– ¿Hassan?
El tono titubeante y algo ansioso de su voz lo recuperó del borde de la locura. Era hora de poner fin a esos sueños tontos.
– Lo siento. Me preguntaba… ¿Crees que ayudaría si tuvieras fotos de mi boda para acompañar el artículo?
– ¿Tu boda? -comenzó a reír, pero él no la acompañó.
Hassan supo el momento exacto en que Rose reconoció que no era un comentario hipotético. Todo su cuerpo se quedó quieto, la piel se le acaloró. ¿Cómo podía resistirla? Las palabras clamaron en su cabeza. «Te amo. Te deseo conmigo, siempre». Ese «siempre» era el problema. Puede que ella lo viera en su cara, porque dio la impresión de encogerse.

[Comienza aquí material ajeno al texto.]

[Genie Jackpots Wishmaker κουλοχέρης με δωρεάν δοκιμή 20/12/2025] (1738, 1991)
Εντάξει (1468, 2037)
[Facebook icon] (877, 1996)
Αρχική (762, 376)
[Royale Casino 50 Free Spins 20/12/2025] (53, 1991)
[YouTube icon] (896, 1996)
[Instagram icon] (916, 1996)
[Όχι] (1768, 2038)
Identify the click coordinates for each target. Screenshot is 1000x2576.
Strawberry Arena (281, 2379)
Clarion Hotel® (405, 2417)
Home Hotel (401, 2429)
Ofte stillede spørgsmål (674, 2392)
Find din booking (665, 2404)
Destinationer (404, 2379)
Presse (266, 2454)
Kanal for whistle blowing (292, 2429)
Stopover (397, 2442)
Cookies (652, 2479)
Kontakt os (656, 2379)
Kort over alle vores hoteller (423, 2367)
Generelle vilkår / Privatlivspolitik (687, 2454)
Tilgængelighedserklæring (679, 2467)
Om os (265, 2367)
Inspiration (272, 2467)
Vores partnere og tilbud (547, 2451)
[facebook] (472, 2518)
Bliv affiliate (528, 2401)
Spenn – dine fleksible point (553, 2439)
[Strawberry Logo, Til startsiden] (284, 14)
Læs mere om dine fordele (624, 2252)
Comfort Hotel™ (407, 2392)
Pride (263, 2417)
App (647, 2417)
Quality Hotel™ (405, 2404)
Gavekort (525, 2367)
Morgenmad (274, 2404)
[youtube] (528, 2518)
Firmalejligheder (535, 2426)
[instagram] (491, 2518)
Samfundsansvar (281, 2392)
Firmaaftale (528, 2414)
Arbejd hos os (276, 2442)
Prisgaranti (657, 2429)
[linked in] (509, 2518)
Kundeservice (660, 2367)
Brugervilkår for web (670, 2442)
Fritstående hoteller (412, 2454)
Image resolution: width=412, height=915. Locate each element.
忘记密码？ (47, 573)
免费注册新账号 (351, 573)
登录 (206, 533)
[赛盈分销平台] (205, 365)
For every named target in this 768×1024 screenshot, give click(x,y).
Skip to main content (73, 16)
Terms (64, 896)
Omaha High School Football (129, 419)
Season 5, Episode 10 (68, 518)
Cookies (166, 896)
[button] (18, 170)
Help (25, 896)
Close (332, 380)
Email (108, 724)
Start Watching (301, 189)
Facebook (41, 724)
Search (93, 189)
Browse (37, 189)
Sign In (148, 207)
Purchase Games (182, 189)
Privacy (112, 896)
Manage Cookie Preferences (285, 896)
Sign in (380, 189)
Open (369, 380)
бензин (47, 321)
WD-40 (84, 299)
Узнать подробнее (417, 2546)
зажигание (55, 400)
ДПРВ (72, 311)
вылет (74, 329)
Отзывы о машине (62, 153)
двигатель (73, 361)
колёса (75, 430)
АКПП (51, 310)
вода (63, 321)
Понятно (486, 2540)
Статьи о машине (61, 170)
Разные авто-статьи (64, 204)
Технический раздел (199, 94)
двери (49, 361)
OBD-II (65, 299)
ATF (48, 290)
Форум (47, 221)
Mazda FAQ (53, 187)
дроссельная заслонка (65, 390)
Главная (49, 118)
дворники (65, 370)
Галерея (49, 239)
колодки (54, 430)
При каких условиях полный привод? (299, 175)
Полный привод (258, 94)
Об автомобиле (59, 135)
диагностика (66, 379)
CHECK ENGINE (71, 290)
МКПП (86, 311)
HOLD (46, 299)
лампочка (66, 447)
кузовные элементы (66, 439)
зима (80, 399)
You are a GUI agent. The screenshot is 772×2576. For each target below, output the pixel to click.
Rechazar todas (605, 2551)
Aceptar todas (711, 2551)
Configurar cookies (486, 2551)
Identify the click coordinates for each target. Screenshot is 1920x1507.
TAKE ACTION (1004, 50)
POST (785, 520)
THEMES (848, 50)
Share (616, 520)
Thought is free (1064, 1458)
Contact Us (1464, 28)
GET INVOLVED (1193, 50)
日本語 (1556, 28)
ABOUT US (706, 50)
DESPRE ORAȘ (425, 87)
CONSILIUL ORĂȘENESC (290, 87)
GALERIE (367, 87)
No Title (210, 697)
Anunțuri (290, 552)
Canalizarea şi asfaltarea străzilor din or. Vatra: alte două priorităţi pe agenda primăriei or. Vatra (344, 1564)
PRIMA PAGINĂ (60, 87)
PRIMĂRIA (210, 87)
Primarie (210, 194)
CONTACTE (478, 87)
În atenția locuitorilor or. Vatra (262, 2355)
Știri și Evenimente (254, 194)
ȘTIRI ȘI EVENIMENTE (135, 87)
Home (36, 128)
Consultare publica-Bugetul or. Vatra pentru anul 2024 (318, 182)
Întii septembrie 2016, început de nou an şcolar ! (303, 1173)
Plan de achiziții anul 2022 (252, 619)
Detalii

– ¿Boda? -repitió con incertidumbre.
– Nadim tiene razón -afirmó con una casual falta de interés-. Ahora tendré que quedarme aquí, con Faisal, y un hombre debe tener hijos. Le he pedido que me encuentre una novia apropiada. Alguien sereno, que no replique.
Hubo un prolongado y silencioso momento en el que Rose apartó las muñecas de sus manos y se cerró el vestido. El sol brillaba sobre su piel como polvo dorado, su cabello era como fuego, pero pareció tener frío y, al alzar la vista, tembló.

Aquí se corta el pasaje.